Marysville Globe


Marysville joins Girl Scouts’ candlelight vigil for school shooting victims | SLIDESHOW

Marysville Globe Reporter
January 16, 2013 · 10:52 AM

From left, Cassidy and Heidi Fish are among the 26 Girl Scouts and their family members to sing “I Am One Voice” in the Marysville-Pilchuck High School stadium on the evening of Jan. 4. / Kirk Boxleitner

MARYSVILLE — Marysville city and school district officials were among the dozens of community members who joined the Girl Scouts of Western Washington in the Marysville-Pilchuck High School stadium on the evening of Friday, Jan. 4, to honor the victims and all those affected by the Dec. 14, 2012, shooting at Sandy Hook Elementary.
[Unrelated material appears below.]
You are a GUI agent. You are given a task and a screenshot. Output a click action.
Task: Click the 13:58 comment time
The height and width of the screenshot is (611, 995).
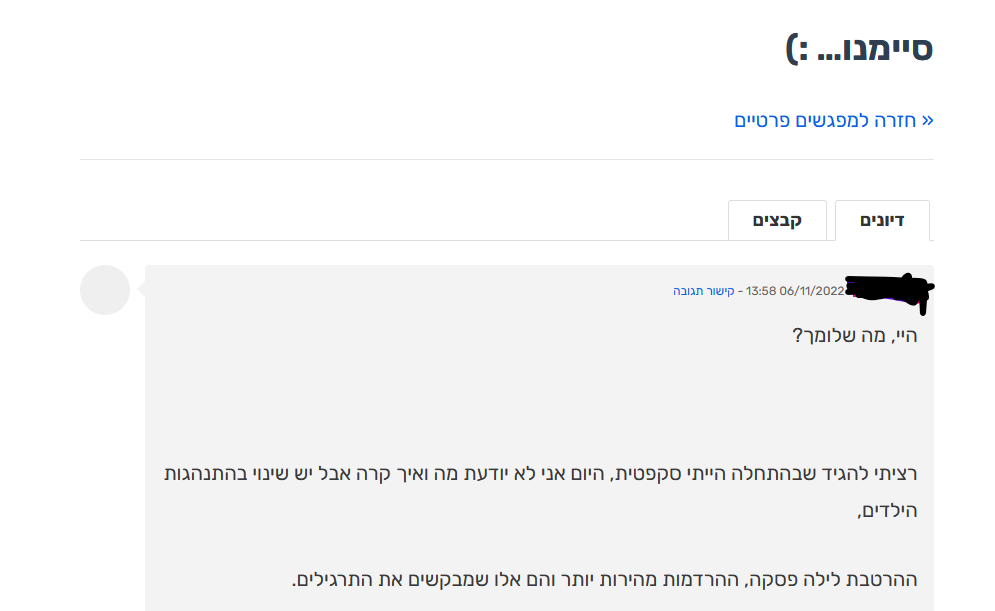coord(761,291)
A candlelight vigil featured Girl Scouts and their family members singing “I Am One Voice,” with 26 singers representing the 26 lives lost in Connecticut that day, before candles were passed out to attendees in the stands of Quil Ceda Stadium, so that they could join in the song.

Dr. Tom Albright, who serves as both a Marysville School Board member and chaplain for the Marysville Police Department and Fire District, acknowledged how the questions raised by such a tragedy are challenging to him, especially as a parent, a grandparent and the husband of a teacher.
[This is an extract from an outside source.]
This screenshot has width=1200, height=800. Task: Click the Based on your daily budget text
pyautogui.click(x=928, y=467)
“Just as the children and staff who died in Newtown came from many backgrounds and faiths, so do we today,” Albright said. “I ask each of you to take a moment to pray in your tradition for the children, teachers, staff, first responders and their families, communities and nation.”

Marysville Mayor Jon Nehring recalled how unimaginable the news of the shooting had seemed when he’d heard it on his car radio that day.
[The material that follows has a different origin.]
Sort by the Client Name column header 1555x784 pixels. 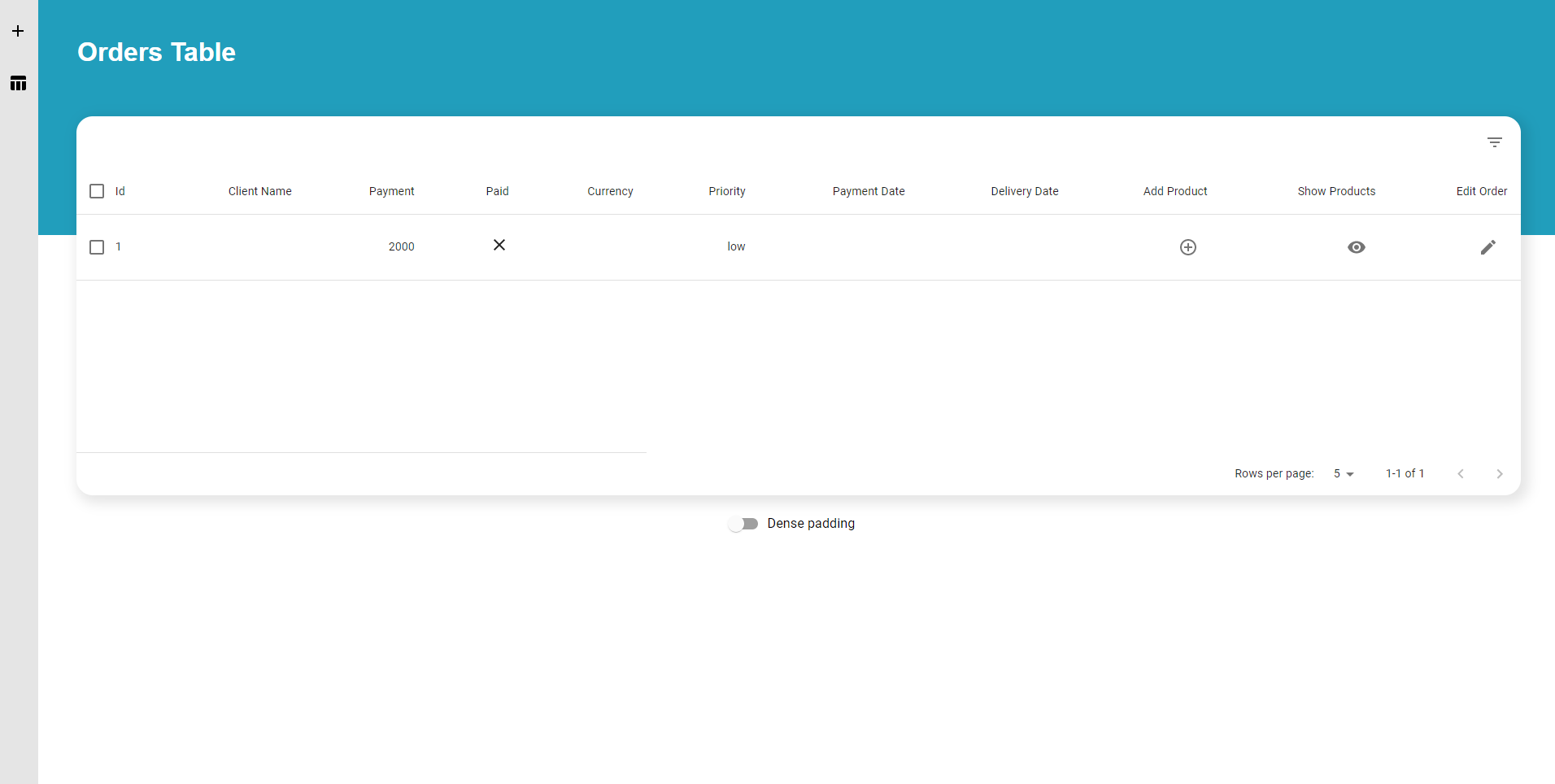(x=259, y=191)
“You wonder what could drive someone to do something so awful,” Nehring said. “Even though it happened 2,800 miles away, our sympathies are not any weaker, and what the Girl Scouts have done here today is commendable. The things you do may seem small sometimes, but they’re not.”

Tasha Branch, community development manager for the North Regional Girl Scouts, pointed out how personal this tragedy was for the Girl Scouts, since eight of the 12 girls who died were Girl Scouts, and two Girl Scout families lost sons.